Testing and Development of Custom Actions
For organizations that wish to develop their own approval actions or modify existing ones, GitHub provides tools for testing and deployment. To test a custom action, developers can build the action's Docker image and push it to a container registry. This allows for iterative testing without affecting production workflows.

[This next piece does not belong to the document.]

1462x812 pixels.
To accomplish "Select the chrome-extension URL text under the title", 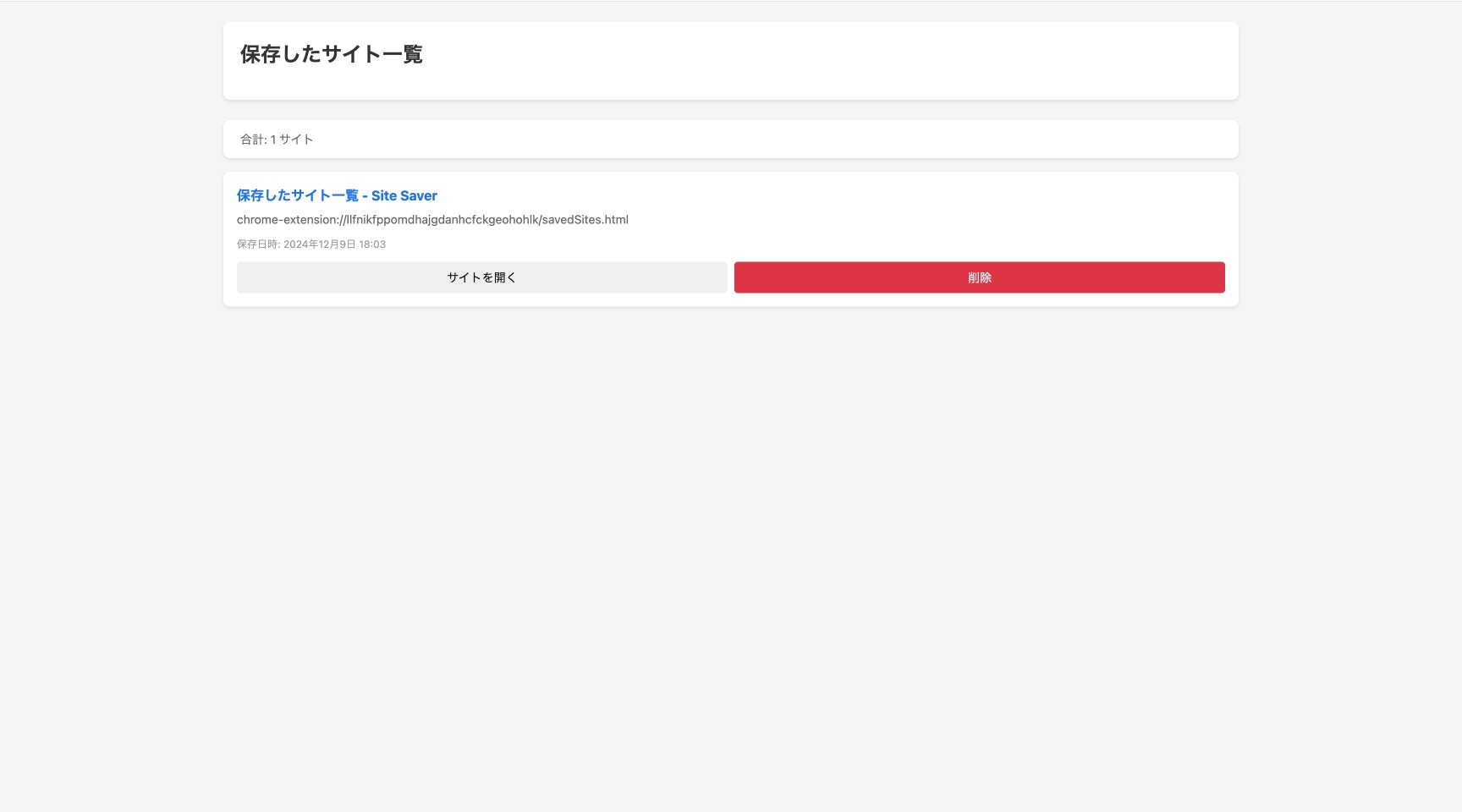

The process involves setting a version number, building the image, and pushing it to a registry such as GitHub Container Registry (ghcr.io). The action.yaml file is then modified to point to the new image. A workflow can be configured to use the development branch of the custom action, allowing developers to test the approval process in a controlled environment.
bash
VERSION=1.7.1-rc.1 make IMAGE_REPO=ghcr.io/pavlospt/manual-approval-test push
The action.yaml file should be updated to reference the test image:
yaml
image: docker://ghcr.io/pavlospt/manual-approval-test:1.7.0-rc.1
Then, the workflow can be updated to use the development branch:
yaml
- name: Wait for approval
uses: your-github-user/manual-approval@your-dev-branch
with:
secret: ${{ secrets.GITHUB_TOKEN }}
approvers: pavlospt
Once testing is complete, the new version can be built, pushed, and tagged. A release branch is created, and the action.yaml is updated to point to the new stable image. The changes are merged into the main branch, and new tags are created and pushed to the repository. Finally, a GitHub release is created to make the new version available to users.
bash
VERSION=1.7.0 make build
VERSION=1.7.0 make push
git tag -d v1 && git push --delete origin v1
git tag v1.7.0 && git tag v1 && git push origin --tags
This rigorous testing and release process ensures that custom approval actions are reliable and secure, providing teams with confidence in their deployment pipelines.
Conclusion
Manual approval workflows are a critical component of modern DevOps practices, ensuring that changes are reviewed and authorized before reaching production environments. While GitHub Enterprise offers native support for this functionality, teams on lower-tier plans can leverage community-driven actions like pavlospt/manual-approval to achieve similar results. By understanding the mechanics, cost implications, and configuration requirements of these actions, organizations can implement robust, cost-effective approval workflows that maintain security without breaking the bank. Whether using simple issue-based approvals or custom logic-driven workflows, the key is to balance control, efficiency, and cost, ensuring that the deployment pipeline remains both secure and agile.